Biometrics is ready
Lab tests of leading biometric products show technology is ready
The increasing demand for security and the growing accuracy and sophistication of biometric devices are two developments which have taken place more or less within the same time frame — with emphasis on “more or less.” GCN Lab has decided to see whether the emphasis should be more on “less” or more on “more,” and has gathered a variety of different products in what it says should be viewed as more of a survey of current technologies than a comparative review. The lab tested everything from enterprise software products that integrate an array of biometric readers, to PC add-ons which secure a single system. The lab found that the hardware problems which once plagued biometric devices have mostly been eliminated, at least in core technologies such as fingerprint scanning. The blending of optical chips and silicon ones — the latter more accurate but also more expensive and fragile — has helped make fingerprint readers one of the most popular methods of biometric authentication.

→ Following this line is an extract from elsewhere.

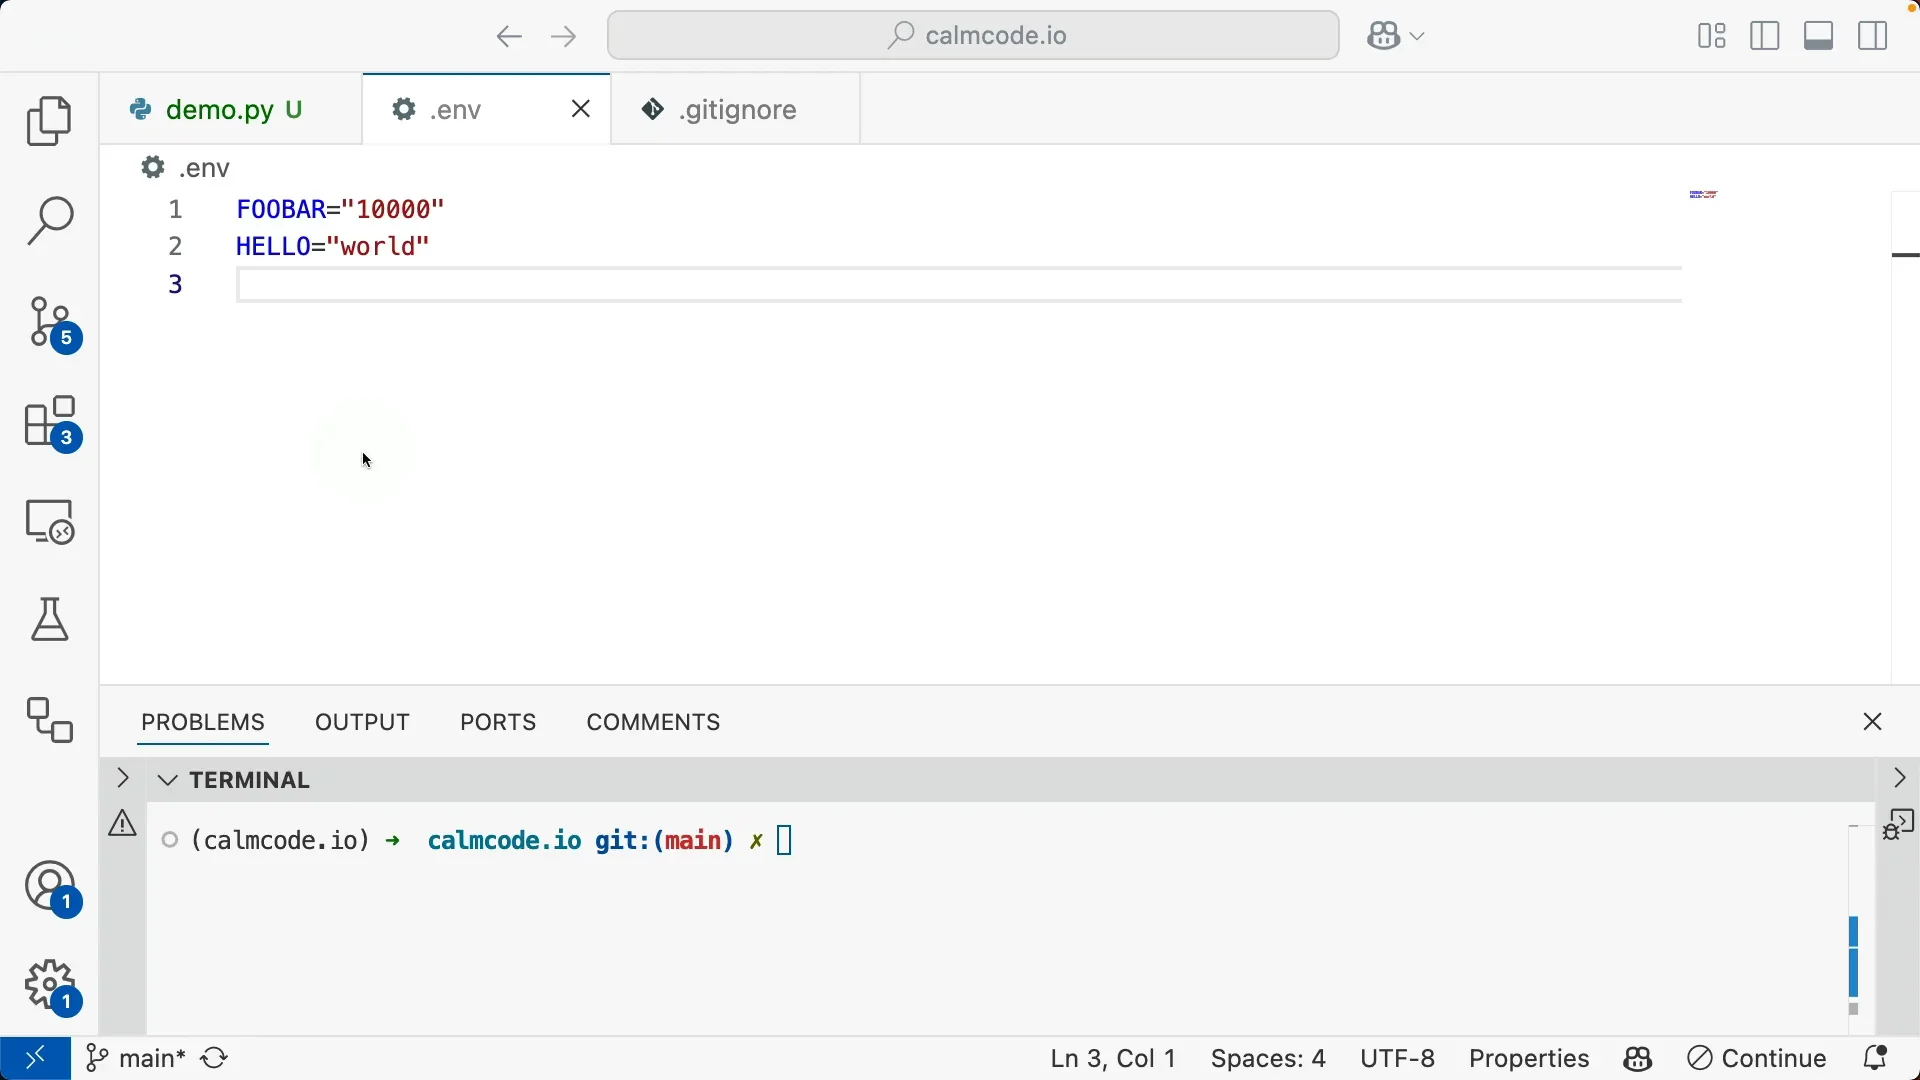Toggle the secondary side bar
The width and height of the screenshot is (1920, 1080).
(x=1874, y=37)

The lab also found that false positives, mistakes by a biometric system that allow an unauthorized user into a facility or network, have been largely eliminated. False negatives, however, are still a problem, if only a minimal one. Ultimately, the lab researchers were most impressed with how much enterprise software has improved in allowing users to discover and manage a wide variety of biometric devices. Answering our earlier question: The lab found the biometric devices now live up to their promise and will play an ever growing role in security solutions, as physical and logical access controls merge.